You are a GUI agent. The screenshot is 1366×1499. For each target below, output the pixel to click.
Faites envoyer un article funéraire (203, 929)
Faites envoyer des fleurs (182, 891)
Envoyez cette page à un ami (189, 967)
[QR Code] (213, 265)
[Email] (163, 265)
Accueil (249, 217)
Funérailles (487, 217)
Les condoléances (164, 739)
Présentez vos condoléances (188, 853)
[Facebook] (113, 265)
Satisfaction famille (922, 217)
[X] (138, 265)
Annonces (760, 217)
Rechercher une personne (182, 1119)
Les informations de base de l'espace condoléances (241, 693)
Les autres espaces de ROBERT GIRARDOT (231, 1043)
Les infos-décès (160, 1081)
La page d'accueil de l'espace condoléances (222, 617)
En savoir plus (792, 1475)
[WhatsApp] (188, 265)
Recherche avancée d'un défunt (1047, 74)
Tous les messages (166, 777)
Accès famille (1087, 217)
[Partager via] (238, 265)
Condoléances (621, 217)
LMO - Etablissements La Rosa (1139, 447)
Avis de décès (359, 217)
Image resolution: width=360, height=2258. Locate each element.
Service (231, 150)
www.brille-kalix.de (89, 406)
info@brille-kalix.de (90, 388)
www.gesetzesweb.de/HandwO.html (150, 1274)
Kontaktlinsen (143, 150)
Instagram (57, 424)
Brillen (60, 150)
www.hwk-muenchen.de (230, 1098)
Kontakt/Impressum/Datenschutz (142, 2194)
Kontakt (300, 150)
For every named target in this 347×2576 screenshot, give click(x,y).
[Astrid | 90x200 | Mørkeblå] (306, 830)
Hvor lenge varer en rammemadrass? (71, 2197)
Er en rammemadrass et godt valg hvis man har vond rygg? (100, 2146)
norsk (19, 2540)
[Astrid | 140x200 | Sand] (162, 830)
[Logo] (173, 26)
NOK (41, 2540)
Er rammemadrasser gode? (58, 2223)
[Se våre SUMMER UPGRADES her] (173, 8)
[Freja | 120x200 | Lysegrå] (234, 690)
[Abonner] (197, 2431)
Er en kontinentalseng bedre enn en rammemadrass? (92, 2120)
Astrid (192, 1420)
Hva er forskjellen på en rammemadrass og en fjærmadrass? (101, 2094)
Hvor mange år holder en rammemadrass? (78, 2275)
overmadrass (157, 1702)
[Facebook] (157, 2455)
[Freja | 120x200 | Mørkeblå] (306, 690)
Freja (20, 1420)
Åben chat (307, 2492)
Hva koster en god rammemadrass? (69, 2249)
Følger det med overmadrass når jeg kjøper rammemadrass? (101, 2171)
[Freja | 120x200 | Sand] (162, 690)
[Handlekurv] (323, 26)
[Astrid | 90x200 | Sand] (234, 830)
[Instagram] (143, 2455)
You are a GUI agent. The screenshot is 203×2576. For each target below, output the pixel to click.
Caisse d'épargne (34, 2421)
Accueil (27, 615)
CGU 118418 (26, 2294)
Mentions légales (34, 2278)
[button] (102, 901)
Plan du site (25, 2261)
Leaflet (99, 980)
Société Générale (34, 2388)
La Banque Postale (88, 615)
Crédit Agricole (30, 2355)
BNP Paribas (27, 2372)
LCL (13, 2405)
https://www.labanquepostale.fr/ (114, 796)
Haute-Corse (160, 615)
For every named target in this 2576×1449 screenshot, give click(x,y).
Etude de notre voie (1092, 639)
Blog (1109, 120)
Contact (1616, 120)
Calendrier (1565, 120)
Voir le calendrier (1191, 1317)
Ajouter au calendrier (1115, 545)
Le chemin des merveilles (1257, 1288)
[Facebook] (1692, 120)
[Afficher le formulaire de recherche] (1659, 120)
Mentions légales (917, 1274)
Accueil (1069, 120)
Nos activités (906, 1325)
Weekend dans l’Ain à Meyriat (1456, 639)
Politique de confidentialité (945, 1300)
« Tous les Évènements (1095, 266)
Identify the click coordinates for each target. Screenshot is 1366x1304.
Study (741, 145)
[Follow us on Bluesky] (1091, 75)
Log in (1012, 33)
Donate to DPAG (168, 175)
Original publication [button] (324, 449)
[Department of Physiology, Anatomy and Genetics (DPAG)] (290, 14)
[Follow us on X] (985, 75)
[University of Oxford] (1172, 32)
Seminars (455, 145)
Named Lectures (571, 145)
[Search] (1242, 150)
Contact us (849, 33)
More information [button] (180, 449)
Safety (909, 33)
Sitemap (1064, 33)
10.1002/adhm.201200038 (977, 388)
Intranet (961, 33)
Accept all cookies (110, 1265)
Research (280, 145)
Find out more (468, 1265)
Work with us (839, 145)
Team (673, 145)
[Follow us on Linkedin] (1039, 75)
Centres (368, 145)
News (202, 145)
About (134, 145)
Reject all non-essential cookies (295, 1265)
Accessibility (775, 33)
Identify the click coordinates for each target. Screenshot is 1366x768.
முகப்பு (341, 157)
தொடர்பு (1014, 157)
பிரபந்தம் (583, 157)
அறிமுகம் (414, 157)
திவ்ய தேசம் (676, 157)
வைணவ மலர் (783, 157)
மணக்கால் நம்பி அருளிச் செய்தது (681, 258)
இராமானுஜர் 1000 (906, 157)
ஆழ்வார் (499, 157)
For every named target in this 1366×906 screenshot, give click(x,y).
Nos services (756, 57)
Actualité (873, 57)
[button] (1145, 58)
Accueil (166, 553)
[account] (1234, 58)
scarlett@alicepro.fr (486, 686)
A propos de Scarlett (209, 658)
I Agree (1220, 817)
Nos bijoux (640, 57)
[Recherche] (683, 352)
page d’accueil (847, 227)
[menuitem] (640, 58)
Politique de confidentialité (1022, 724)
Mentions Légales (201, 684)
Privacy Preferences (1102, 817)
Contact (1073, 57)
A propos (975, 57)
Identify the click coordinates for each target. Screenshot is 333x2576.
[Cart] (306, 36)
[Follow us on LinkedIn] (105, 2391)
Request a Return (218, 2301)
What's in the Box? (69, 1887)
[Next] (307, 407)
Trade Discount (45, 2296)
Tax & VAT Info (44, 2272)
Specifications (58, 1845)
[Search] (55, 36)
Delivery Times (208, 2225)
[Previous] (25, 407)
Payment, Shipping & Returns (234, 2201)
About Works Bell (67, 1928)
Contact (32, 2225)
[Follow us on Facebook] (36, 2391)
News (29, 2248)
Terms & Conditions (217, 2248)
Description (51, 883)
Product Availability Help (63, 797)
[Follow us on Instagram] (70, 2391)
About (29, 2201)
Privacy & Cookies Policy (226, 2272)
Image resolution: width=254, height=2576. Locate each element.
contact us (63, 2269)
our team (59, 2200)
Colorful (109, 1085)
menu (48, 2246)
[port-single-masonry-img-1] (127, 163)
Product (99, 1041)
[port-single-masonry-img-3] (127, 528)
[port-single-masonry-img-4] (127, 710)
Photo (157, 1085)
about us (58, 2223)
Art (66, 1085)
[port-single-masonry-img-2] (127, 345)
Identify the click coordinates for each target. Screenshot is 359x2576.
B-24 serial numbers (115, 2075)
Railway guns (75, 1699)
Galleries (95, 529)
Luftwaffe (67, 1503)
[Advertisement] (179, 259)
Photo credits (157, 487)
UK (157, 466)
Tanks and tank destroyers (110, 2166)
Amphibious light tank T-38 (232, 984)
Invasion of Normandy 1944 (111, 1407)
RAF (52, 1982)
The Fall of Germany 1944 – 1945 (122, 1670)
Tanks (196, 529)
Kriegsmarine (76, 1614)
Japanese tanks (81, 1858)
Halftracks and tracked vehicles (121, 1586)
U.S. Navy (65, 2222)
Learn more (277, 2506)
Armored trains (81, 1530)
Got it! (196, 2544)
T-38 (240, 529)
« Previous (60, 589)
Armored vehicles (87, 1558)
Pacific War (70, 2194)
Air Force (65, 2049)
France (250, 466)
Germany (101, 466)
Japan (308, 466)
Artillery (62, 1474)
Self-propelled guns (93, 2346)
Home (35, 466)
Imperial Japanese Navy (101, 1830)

········

With the first line being the one containing "Crédit Agricole (30, 2355)" and the last line the one containing "For every named target in this 1366×906", transcribe exactly the lines above that fall in that range.

__Result__
Crédit Agricole (30, 2355)
BNP Paribas (27, 2372)
LCL (13, 2405)
https://www.labanquepostale.fr/ (114, 796)
Haute-Corse (160, 615)
For every named target in this 2576×1449 screenshot, give click(x,y).
Etude de notre voie (1092, 639)
Blog (1109, 120)
Contact (1616, 120)
Calendrier (1565, 120)
Voir le calendrier (1191, 1317)
Ajouter au calendrier (1115, 545)
Le chemin des merveilles (1257, 1288)
[Facebook] (1692, 120)
[Afficher le formulaire de recherche] (1659, 120)
Mentions légales (917, 1274)
Accueil (1069, 120)
Nos activités (906, 1325)
Weekend dans l’Ain à Meyriat (1456, 639)
Politique de confidentialité (945, 1300)
« Tous les Évènements (1095, 266)
Identify the click coordinates for each target. Screenshot is 1366x1304.
Study (741, 145)
[Follow us on Bluesky] (1091, 75)
Log in (1012, 33)
Donate to DPAG (168, 175)
Original publication [button] (324, 449)
[Department of Physiology, Anatomy and Genetics (DPAG)] (290, 14)
[Follow us on X] (985, 75)
[University of Oxford] (1172, 32)
Seminars (455, 145)
Named Lectures (571, 145)
[Search] (1242, 150)
Contact us (849, 33)
More information [button] (180, 449)
Safety (909, 33)
Sitemap (1064, 33)
10.1002/adhm.201200038 (977, 388)
Intranet (961, 33)
Accept all cookies (110, 1265)
Research (280, 145)
Find out more (468, 1265)
Work with us (839, 145)
Team (673, 145)
[Follow us on Linkedin] (1039, 75)
Centres (368, 145)
News (202, 145)
About (134, 145)
Reject all non-essential cookies (295, 1265)
Accessibility (775, 33)
Identify the click coordinates for each target. Screenshot is 1366x768.
முகப்பு (341, 157)
தொடர்பு (1014, 157)
பிரபந்தம் (583, 157)
அறிமுகம் (414, 157)
திவ்ய தேசம் (676, 157)
வைணவ மலர் (783, 157)
மணக்கால் நம்பி அருளிச் செய்தது (681, 258)
இராமானுஜர் 1000 (906, 157)
ஆழ்வார் (499, 157)
For every named target in this 1366×906 screenshot, give click(x,y).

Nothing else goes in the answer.